*** GIVEN INFORMATION ***

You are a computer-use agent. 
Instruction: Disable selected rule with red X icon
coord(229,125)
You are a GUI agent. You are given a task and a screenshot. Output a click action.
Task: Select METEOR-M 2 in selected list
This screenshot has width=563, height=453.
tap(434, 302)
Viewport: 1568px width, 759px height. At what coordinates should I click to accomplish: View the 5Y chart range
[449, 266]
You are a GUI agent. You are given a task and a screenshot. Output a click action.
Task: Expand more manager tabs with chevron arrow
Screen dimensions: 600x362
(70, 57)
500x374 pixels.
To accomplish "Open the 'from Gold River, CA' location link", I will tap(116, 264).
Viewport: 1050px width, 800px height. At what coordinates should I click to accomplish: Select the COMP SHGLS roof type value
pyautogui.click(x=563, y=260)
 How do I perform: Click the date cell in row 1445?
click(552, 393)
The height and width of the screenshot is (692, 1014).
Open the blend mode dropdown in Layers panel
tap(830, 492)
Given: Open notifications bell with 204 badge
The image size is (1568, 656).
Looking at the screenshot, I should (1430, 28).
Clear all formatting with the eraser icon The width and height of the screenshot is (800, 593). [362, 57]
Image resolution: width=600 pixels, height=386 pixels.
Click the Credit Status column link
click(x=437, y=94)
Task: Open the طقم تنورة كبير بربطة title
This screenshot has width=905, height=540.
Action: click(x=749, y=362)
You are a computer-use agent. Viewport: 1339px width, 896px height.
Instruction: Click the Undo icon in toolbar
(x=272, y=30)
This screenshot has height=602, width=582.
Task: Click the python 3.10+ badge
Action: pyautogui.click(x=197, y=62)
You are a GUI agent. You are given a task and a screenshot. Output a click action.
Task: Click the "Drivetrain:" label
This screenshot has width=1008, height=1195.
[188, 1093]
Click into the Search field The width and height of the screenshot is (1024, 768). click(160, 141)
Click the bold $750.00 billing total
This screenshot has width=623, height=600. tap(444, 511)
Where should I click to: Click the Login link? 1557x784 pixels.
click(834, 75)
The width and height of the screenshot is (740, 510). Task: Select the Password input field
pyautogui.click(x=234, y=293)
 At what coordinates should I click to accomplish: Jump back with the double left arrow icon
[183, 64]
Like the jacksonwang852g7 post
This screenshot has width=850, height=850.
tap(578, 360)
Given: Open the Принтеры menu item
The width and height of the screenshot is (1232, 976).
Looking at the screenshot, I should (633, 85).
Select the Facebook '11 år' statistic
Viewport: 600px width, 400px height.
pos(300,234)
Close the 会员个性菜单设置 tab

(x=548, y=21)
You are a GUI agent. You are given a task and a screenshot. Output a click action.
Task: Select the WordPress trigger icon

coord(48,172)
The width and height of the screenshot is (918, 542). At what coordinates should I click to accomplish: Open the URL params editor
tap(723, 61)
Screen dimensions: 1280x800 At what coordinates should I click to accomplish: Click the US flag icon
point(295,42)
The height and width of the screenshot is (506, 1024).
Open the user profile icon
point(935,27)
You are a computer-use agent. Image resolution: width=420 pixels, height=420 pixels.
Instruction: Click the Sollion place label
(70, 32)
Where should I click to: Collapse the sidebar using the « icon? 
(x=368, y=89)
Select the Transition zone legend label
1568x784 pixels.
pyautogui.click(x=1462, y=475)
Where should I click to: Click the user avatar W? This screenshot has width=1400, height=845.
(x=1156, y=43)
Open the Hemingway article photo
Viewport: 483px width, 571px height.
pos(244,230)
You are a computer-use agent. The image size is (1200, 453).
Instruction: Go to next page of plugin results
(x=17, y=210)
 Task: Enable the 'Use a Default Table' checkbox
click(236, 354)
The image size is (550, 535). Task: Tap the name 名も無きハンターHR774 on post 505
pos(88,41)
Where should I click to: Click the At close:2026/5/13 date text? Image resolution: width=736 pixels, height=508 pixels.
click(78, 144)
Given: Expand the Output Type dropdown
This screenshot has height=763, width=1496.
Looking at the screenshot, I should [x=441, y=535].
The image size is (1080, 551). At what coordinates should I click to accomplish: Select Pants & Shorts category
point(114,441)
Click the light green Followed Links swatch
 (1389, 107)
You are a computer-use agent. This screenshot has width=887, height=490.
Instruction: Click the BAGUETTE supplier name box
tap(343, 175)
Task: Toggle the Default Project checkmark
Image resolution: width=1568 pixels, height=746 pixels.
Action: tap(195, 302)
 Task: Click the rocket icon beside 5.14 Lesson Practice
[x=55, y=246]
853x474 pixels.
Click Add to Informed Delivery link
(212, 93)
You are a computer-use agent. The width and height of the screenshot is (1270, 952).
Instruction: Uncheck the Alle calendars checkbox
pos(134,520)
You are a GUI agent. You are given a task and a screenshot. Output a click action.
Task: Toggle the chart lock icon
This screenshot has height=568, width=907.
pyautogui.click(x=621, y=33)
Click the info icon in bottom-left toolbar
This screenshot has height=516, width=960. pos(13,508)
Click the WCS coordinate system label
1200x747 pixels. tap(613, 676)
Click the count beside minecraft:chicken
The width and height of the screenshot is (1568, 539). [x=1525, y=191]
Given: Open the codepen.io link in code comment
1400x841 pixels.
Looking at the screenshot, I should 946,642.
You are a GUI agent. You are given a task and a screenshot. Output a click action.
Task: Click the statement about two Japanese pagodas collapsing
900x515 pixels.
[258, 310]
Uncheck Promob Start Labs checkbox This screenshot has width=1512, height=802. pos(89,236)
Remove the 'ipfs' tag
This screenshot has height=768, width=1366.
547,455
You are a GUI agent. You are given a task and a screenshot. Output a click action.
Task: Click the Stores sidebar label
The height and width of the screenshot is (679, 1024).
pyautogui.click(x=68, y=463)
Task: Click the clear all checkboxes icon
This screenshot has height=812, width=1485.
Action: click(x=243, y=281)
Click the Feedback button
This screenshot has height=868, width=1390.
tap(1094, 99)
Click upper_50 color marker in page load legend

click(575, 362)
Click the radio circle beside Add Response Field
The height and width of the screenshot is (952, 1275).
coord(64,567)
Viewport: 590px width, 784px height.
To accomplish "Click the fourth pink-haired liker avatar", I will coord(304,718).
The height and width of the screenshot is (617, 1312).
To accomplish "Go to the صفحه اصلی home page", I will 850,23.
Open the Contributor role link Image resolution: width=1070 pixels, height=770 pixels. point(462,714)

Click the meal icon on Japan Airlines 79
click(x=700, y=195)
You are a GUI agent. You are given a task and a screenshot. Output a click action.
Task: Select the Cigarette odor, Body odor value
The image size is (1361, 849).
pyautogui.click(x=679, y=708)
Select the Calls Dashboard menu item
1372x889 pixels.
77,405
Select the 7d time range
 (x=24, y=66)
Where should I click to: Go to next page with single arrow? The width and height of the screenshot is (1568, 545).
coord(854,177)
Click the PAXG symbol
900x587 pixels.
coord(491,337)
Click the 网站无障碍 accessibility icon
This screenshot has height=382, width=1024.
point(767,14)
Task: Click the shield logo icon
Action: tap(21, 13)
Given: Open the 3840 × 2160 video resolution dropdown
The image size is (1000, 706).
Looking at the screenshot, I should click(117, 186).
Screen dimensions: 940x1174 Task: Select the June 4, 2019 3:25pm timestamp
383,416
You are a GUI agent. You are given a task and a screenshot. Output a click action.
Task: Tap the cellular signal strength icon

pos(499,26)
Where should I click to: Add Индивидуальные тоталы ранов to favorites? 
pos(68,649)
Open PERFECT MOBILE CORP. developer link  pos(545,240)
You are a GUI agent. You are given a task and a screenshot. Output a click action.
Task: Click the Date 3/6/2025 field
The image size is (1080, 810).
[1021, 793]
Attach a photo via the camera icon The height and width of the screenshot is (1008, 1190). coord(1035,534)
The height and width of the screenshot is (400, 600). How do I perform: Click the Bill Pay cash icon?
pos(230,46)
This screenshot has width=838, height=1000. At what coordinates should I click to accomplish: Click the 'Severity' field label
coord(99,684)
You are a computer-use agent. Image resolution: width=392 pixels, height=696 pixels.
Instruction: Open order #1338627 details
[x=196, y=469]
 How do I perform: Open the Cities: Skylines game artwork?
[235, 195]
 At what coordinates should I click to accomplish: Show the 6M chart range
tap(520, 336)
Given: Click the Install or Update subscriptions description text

***

Using the records above, give the number of lines in which the word "menu" occurs, and nothing else.

TASK RESPONSE → 2